§ **WORK ITEM**
What is needed is a verbatim copy of all the records.

(Data entries)
###

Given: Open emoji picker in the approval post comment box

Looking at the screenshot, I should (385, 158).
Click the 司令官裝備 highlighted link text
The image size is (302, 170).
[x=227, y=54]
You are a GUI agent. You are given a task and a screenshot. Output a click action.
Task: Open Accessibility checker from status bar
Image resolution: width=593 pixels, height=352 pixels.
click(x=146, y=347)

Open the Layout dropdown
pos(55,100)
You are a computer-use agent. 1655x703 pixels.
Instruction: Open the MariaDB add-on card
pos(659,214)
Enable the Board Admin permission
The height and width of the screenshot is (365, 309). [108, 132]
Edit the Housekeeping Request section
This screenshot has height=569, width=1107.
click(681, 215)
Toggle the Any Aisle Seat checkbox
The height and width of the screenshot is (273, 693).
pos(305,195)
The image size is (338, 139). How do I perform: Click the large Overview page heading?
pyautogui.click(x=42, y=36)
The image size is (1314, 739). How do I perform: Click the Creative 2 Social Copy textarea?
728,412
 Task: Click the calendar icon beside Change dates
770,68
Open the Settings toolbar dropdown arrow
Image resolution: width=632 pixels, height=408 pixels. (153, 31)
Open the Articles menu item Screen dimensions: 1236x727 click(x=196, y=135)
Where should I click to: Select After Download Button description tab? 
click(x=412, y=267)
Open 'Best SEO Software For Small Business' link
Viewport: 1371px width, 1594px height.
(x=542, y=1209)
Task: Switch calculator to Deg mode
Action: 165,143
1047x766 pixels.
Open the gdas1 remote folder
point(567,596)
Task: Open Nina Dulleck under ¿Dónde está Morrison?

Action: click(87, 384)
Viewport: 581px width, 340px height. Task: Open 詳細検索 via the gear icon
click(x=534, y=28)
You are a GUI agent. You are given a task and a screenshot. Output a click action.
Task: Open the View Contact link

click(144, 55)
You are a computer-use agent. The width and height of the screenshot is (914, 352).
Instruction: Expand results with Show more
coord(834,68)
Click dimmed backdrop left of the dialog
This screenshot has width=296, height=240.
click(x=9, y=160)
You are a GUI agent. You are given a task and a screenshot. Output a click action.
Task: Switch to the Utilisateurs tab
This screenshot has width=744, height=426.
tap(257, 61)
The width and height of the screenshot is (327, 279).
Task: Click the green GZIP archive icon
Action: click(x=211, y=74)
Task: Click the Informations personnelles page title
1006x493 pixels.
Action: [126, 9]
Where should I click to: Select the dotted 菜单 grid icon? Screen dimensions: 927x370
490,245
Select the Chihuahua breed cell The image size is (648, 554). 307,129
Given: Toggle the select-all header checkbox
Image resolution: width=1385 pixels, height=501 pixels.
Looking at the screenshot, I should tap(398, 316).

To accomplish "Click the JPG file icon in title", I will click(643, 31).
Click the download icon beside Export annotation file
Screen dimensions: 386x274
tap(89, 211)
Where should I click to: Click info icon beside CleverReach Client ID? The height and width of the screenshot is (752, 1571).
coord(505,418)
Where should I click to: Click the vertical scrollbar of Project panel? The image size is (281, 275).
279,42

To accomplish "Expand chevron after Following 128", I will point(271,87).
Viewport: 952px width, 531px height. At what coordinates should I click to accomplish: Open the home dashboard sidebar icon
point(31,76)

###

§ **SOLVED EXERCISE**
Given: Open emoji picker in the approval post comment box

Looking at the screenshot, I should (385, 158).
Click the 司令官裝備 highlighted link text
The image size is (302, 170).
[x=227, y=54]
You are a GUI agent. You are given a task and a screenshot. Output a click action.
Task: Open Accessibility checker from status bar
Image resolution: width=593 pixels, height=352 pixels.
click(x=146, y=347)

Open the Layout dropdown
pos(55,100)
You are a computer-use agent. 1655x703 pixels.
Instruction: Open the MariaDB add-on card
pos(659,214)
Enable the Board Admin permission
The height and width of the screenshot is (365, 309). [108, 132]
Edit the Housekeeping Request section
This screenshot has height=569, width=1107.
click(681, 215)
Toggle the Any Aisle Seat checkbox
The height and width of the screenshot is (273, 693).
pos(305,195)
The image size is (338, 139). How do I perform: Click the large Overview page heading?
pyautogui.click(x=42, y=36)
The image size is (1314, 739). How do I perform: Click the Creative 2 Social Copy textarea?
728,412
 Task: Click the calendar icon beside Change dates
770,68
Open the Settings toolbar dropdown arrow
Image resolution: width=632 pixels, height=408 pixels. (153, 31)
Open the Articles menu item Screen dimensions: 1236x727 click(x=196, y=135)
Where should I click to: Select After Download Button description tab? 
click(x=412, y=267)
Open 'Best SEO Software For Small Business' link
Viewport: 1371px width, 1594px height.
(x=542, y=1209)
Task: Switch calculator to Deg mode
Action: 165,143
1047x766 pixels.
Open the gdas1 remote folder
point(567,596)
Task: Open Nina Dulleck under ¿Dónde está Morrison?

Action: click(87, 384)
Viewport: 581px width, 340px height. Task: Open 詳細検索 via the gear icon
click(x=534, y=28)
You are a GUI agent. You are given a task and a screenshot. Output a click action.
Task: Open the View Contact link

click(144, 55)
You are a computer-use agent. The width and height of the screenshot is (914, 352).
Instruction: Expand results with Show more
coord(834,68)
Click dimmed backdrop left of the dialog
This screenshot has width=296, height=240.
click(x=9, y=160)
You are a GUI agent. You are given a task and a screenshot. Output a click action.
Task: Switch to the Utilisateurs tab
This screenshot has width=744, height=426.
tap(257, 61)
The width and height of the screenshot is (327, 279).
Task: Click the green GZIP archive icon
Action: click(x=211, y=74)
Task: Click the Informations personnelles page title
1006x493 pixels.
Action: [126, 9]
Where should I click to: Select the dotted 菜单 grid icon? Screen dimensions: 927x370
490,245
Select the Chihuahua breed cell The image size is (648, 554). 307,129
Given: Toggle the select-all header checkbox
Image resolution: width=1385 pixels, height=501 pixels.
Looking at the screenshot, I should tap(398, 316).

To accomplish "Click the JPG file icon in title", I will click(643, 31).
Click the download icon beside Export annotation file
Screen dimensions: 386x274
tap(89, 211)
Where should I click to: Click info icon beside CleverReach Client ID? The height and width of the screenshot is (752, 1571).
coord(505,418)
Where should I click to: Click the vertical scrollbar of Project panel? The image size is (281, 275).
279,42

To accomplish "Expand chevron after Following 128", I will point(271,87).
Viewport: 952px width, 531px height. At what coordinates should I click to accomplish: Open the home dashboard sidebar icon
point(31,76)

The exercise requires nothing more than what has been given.